On January 16, 2025, during a pivotal discussion at the Foundation for Defense of Democracies, Jen Easterly, the outgoing Director of the Cybersecurity and Infrastructure Security Agency (CISA), revealed alarming insights regarding the China-sponsored threat group known as Salt Typhoon. Although Easterly refrained from specifying which U.S. agencies were impacted or the exact timeline of the breaches, she emphasized that CISA's vigilant monitoring had significantly increased visibility into the ongoing cyber campaign.

 

The Discovery of Salt Typhoon

Easterly detailed how CISA’s proactive measures allowed federal networks to identify Salt Typhoon prior to its recognition as a sophisticated threat. The agency employed advanced threat-hunting techniques, enabling law enforcement to investigate malicious activities tied to virtual private servers utilized by the attackers. “We saw it as a separate campaign called another goofy name,” she noted, highlighting the importance of thorough and multifaceted surveillance in the early detection of cybersecurity threats.

 

The infiltration of U.S. telecom networks, affecting at least nine companies, represents a troubling trend in cybersecurity. Officials have indicated that this campaign, which has been ongoing for months—potentially up to two years—went largely undetected until recent discoveries by CISA and its partners. The magnitude of the compromise poses significant challenges for federal cybersecurity authorities as they work to assess and rectify the impact on critical infrastructure.

 

Progress in Collaboration

Despite the troubling nature of these revelations, Easterly expressed optimism regarding the advancements made in inter-agency collaboration. She characterized the current cooperation between CISA, the FBI, the intelligence community, and private sector partners as “almost seamless.” This contrasts sharply with the past, where information sharing among these entities was often hindered by a “tribal” mentality.

 

The insights gathered by CISA’s threat-hunting teams were vital, enabling law enforcement to gain crucial access to data that illuminated the scope of the Salt Typhoon campaign. Easterly shared that these efforts not only improved the visibility of the threat but also facilitated the provision of technical assistance to known or suspected victims in the private sector.

 

“Through collaborative efforts, we are identifying threats earlier, and we are driving down risk by remediating and mitigating very aggressively,” she stated.

 

Continued Vigilance Required

While CISA has made commendable strides in addressing threats posed by Chinese government-sponsored intrusions, Easterly warned that the danger remains imminent.

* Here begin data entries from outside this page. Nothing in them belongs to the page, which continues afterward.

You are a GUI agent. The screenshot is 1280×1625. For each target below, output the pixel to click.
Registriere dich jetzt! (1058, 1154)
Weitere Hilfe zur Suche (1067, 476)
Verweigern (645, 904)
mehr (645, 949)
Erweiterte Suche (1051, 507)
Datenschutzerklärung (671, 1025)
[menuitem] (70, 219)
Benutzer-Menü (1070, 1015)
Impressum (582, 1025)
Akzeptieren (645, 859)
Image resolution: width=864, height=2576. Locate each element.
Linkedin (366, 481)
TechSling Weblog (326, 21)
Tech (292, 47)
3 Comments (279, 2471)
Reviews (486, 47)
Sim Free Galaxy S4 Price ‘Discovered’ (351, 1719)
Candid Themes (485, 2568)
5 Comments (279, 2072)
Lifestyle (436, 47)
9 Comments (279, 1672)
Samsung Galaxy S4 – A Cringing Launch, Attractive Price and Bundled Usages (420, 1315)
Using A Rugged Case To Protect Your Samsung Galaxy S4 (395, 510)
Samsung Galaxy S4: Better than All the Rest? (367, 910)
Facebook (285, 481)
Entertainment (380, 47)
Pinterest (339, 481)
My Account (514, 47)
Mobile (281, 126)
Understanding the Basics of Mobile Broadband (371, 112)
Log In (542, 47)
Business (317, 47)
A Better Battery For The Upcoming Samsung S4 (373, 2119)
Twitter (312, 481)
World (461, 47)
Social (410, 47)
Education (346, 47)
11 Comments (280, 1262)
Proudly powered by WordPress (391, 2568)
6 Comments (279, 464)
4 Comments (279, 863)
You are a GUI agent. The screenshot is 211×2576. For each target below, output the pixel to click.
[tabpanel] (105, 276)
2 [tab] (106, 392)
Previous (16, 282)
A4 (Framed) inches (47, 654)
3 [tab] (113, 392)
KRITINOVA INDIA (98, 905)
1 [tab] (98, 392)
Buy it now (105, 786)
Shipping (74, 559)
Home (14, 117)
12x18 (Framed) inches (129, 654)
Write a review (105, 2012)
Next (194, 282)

She noted that current findings represent “just the tip of the iceberg,” and federal officials lack complete visibility into the full scale of the threat. Salt Typhoon is one among several active cyber threat groups backed by the Chinese government, with another group, Volt Typhoon, already having infiltrated various critical systems, including transportation, energy, and water resources.

 

Easterly stressed that these groups are poised for potential disruption, particularly in the event of conflict in the Asia-Pacific region, hinting at the possibility of widespread attacks that could affect “everything, everywhere, all at once.” The implications of such aggressive cyber activities underscore the need for continued vigilance and proactive defense strategies.

 

Looking Forward

As Easterly prepares to depart CISA next week with the inauguration of President-elect Donald Trump, she highlighted the transformational progress made within the agency under her leadership. However, she acknowledged that challenges remain, particularly regarding the security of software provided by third-party vendors.

 

“Are we still going to have issues like what we saw in Treasury? Yes, we will,” she reflected. Yet, her confidence in the growing capabilities of federal cyber defenses offers a beacon of hope in an increasingly complex threat landscape. With enhanced detection, collaborative response, and a commitment to securing critical infrastructure, the U.S. is better positioned than ever to confront the evolving challenges of cyber warfare.